*WHAT IS BEING ASKED:* Word for word, restate the entries that follow.

*SOURCE RECORDS:*

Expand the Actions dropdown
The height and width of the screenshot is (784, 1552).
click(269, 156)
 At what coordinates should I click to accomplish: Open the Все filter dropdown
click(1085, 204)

*EXERCISE OUTPUT:*
Expand the Actions dropdown
The height and width of the screenshot is (784, 1552).
click(269, 156)
 At what coordinates should I click to accomplish: Open the Все filter dropdown
click(1085, 204)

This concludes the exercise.